§ Work to complete: When you transcribe the entries, reproduce every character and exclude the images.

§ Stored entries:

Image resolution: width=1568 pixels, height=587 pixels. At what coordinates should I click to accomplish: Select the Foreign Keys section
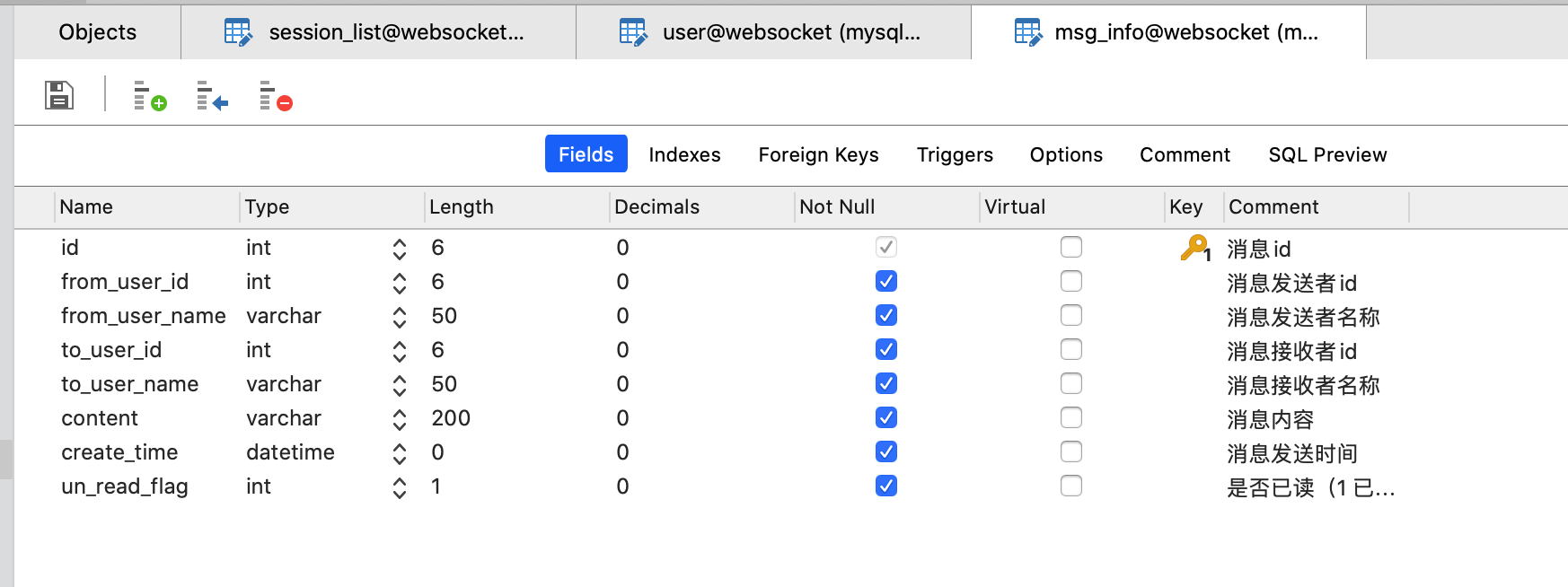[818, 154]
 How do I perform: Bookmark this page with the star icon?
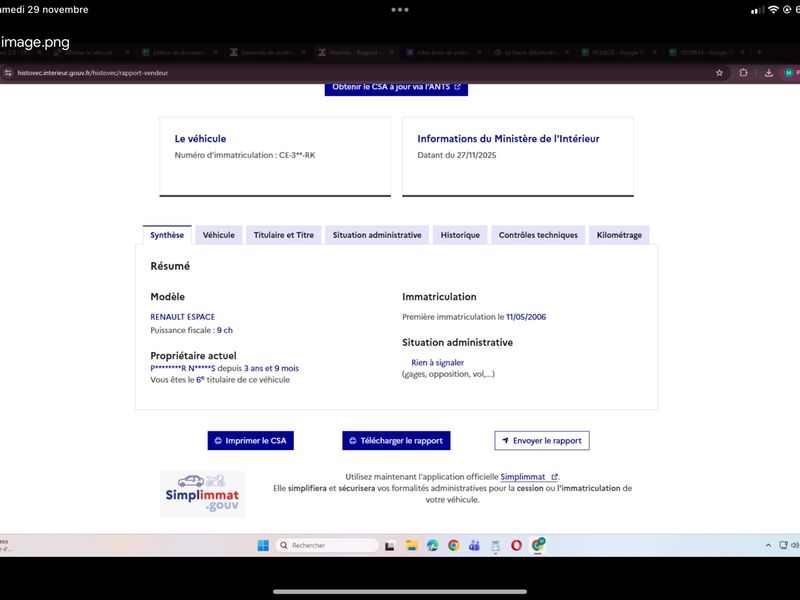719,73
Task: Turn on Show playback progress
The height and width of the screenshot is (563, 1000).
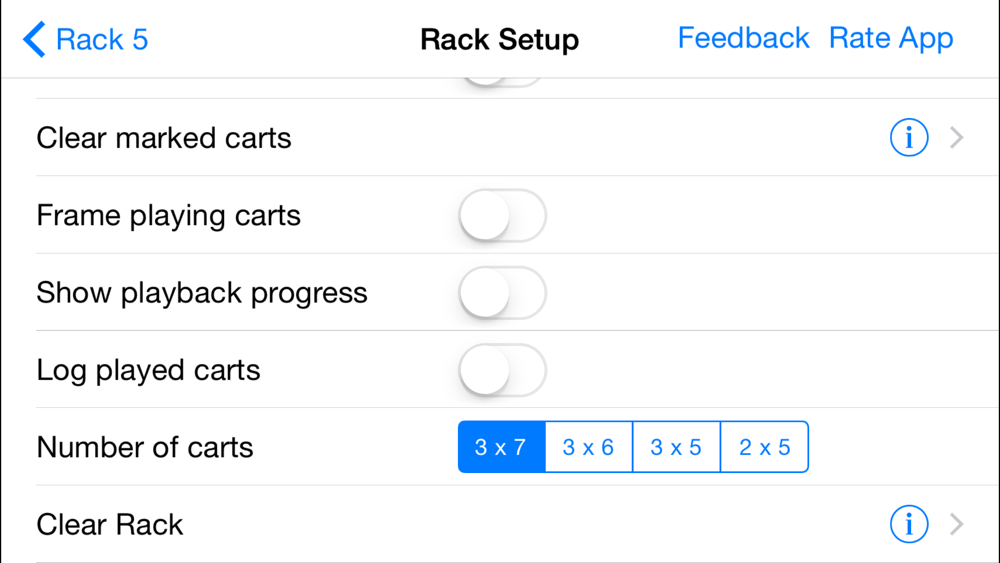Action: tap(502, 293)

§ Solved exercise:
Image resolution: width=1568 pixels, height=587 pixels. At what coordinates should I click to accomplish: Select the Foreign Keys section
[818, 154]
 How do I perform: Bookmark this page with the star icon?
719,73
Task: Turn on Show playback progress
The height and width of the screenshot is (563, 1000).
Action: tap(502, 293)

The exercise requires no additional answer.